Furthermore, among the 413 cases, 60 terminal AOH regions (≥5 Mb) were identified in 44 cases (Supplementary Table S5). Terminal AOH rarely occurs in non-UPD cases, and may warrant reporting and follow-up even when the size is relatively small (5 Mb).16,36 Notably, there were 21 cases with terminal AOH on chromosomes involved with imprinted genes (chromosomes 6, 7, 11, 14, 15, and 20). Constitutional terminal AOHs might be an indication for segmental UPD resulting from meiotic segregation errors.16 In contrast, among these terminal AOHs, there were four mosaic AOH regions in copy-number neutral states (mosaic levels ranging from 50% to 75%) consistently detected by both platforms. Mosaic levels of AOH were calculated using BAF values from CMA. By low-pass GS, the mosaic level is determined by the average rate of heterozygous SNVs instead of genotypes. Although the mosaic level by low-pass GS reflected that of CMA in the four cases with mosaic AOH, they will generally be less precise compared with levels detected by CMA (Supplementary Table S6). Mosaic terminal AOHs would likely result from mitotic recombination errors.16 Although further validation of whole-chromosome or segmental UPD such as STR and methylation analyses is warranted, this is not attainable due to lack of parental samples. Nonetheless, our study detected 60 cases with terminal AOH, providing an estimate of 1 in 27.3 (60/1,639) cases with potential whole-chromosome or segmental UPD, which is significantly higher than previously reported by a large-scale study in a general population (1 in 2,000, Chi-square test P < 0.00001).15 As data from the 1KGP serve as a good standard dataset for estimation of minor allele frequencies, knowing the existence of AOHs in the particular samples might be helpful for accurate interpretation of genomic variants.

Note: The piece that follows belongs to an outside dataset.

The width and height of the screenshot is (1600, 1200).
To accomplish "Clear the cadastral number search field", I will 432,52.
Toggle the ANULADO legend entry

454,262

In the first phase of this study, 19 DNA samples with a positive finding of AOH/UPD by CMA were retrieved for low-pass GS and AOH analysis. A blinded study with the use of clinical samples with unknown AOH status would be important as a second phase study for translation to clinical application. However, due to the rarity of AOH/UPD identified in clinical genetic studies, a representative comparison requires a large sample size (n > 1,000) with involvement across different chromosomes, which is challenging to collect. In this study, we sought another approach. There were 1,639 samples with both high-density SNP-based CMA and high coverage GS data available in the 1KGP. Furthermore, the landscape of AOH in the 1KGP has not been reported. We used this dataset for parallel detection and comparison of AOH in a blinded setting in the second phase of this study. Nonetheless, a future blinded study with the use of clinical samples with unknown AOH status is still warranted as a translational proposal for clinical use.

Overall, our study shows the feasibility of applying low-pass GS in identification of clinically significant AOHs and demonstrates the high concordance compared with both routine and high-probe density CMA. In the context of prenatal/postnatal genetic testing, AOH detection is highly recommended; however, currently most of the laboratories utilizing low-pass GS are reporting CNVs and/or structural rearrangements. This study demonstrated that the performance of AOH detection by low-pass GS is comparable with CMA. AOH detection should be incorporated and implemented in those laboratories that routinely utilize low-pass GS with a minimum read depth of fourfold in both research and clinical settings. In general, low-pass GS with AOH detection could be offered to fetuses or individuals for UPD testing.16 For fetuses or individuals with a suspected genetic etiology of imprinting disorders (e.g., intrauterine growth restriction in Russell–Silver syndrome) or consanguineous mating, low-pass GS with AOH detection would also be applicable. Low-pass GS is being widely used for the detection of structural rearrangements and CNVs,37,38 incorporating AOH analysis will expand its scope of detection of chromosomal abnormalities, and is superior to the current gold standard G-banded chromosome analysis and CMA.